Why art Thou cast down Oh my soul, and why art thou disquieted within? Psalm 42:5
The words came to me in a difficult period in my life. I don’t remember the situation that day, only that I was hurting. I had never consciously learned this verse of scripture. Seminary was in the future as a distant dream. My go to Bible at the time was the New English Bible, with vastly different wording for those verses in Psalm 42 and Psalm 43, than the poetic King James Version.
Had I learned this verse in Sunday School? Had these words been embedded in my mind, while joining a congregation in a responsive reading? Was someone praying the words for me, reminding me to hope in God.

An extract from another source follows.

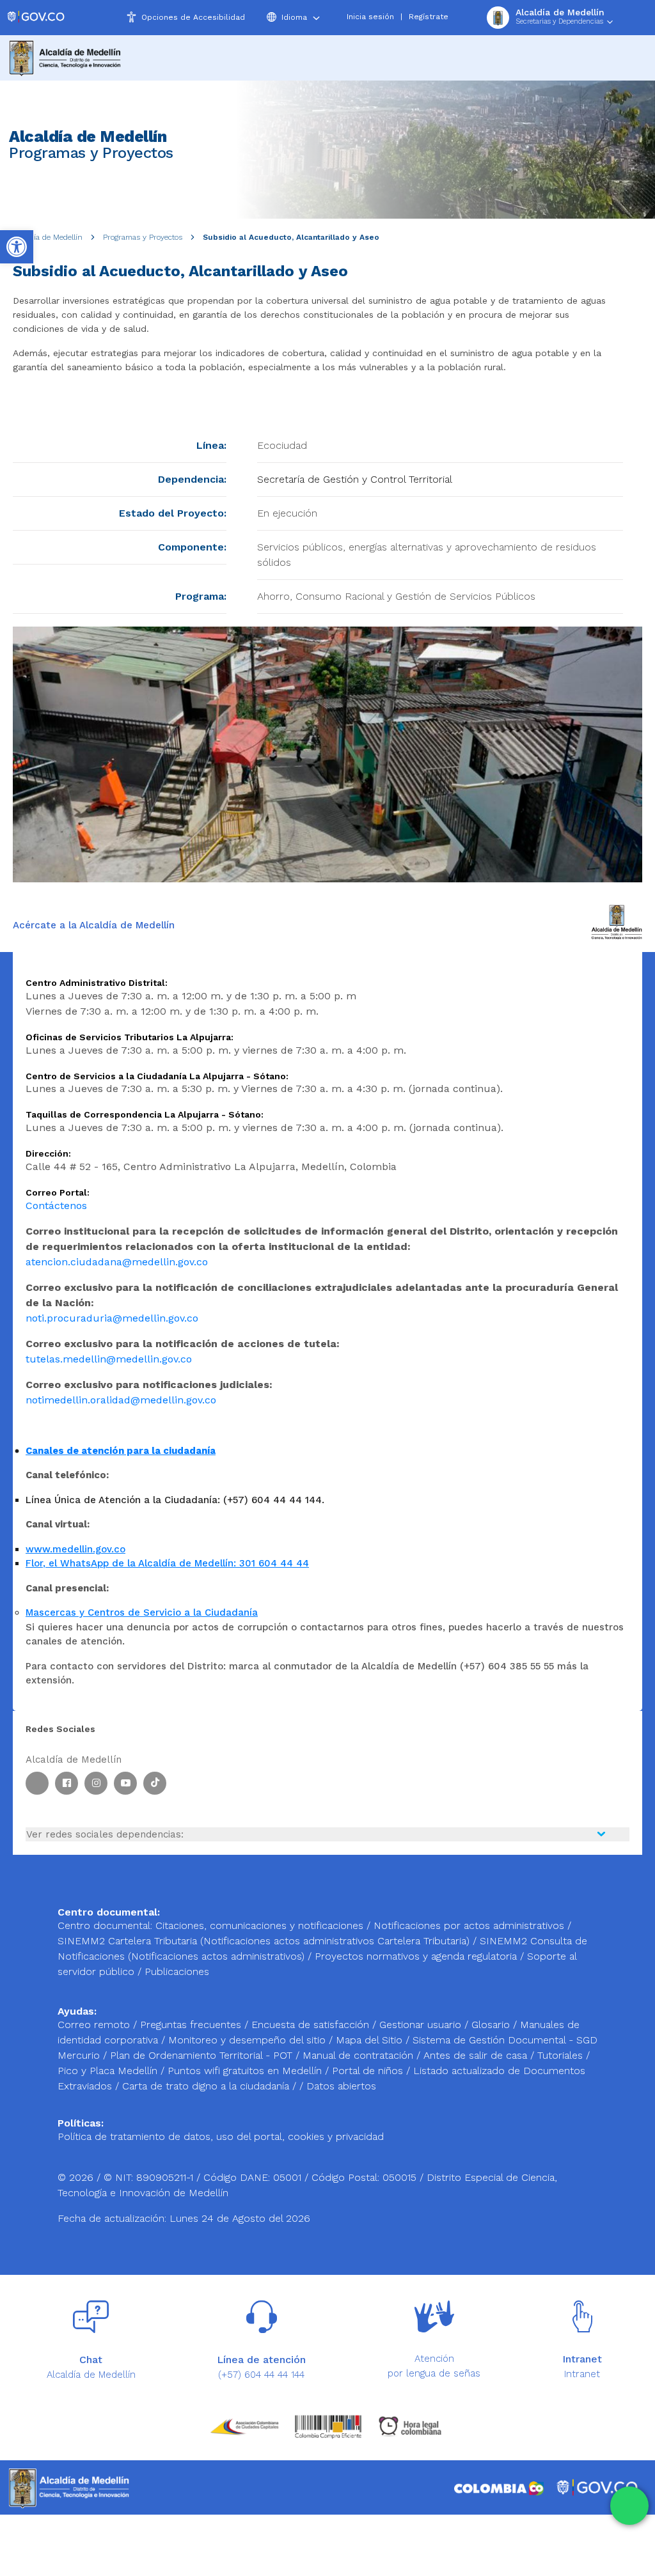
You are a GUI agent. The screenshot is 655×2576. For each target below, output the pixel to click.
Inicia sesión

Before access to either a computer or the internet, it took me a while to find the verse in my old Bible. “Why art thou cast down, O my soul? and why art thou disquieted in me? hope thou in God: for I shall yet praise him for the help of his countenance.” KJV Psalm 42: 5
To be disquieted is to be troubled of spirit and soul . . . Distraught, worried, upset over circumstances one cannot control. The psalmist’s question and the promise, reminded me to put my hope in God, who was working in my life in unseen ways. Today, I look back and clearly see what was invisible to be at the time. Perhaps the psalmist too, simply needed to be reminded that God who helped him in the past, was in the future. Still caring. Still loving. Still being God.
Many times since, the psalmist words have wandered in my mind asking me “Why art thou cast down, oh my soul, why art thou disquieted within?” nudging me again to put my hope and my trust in God.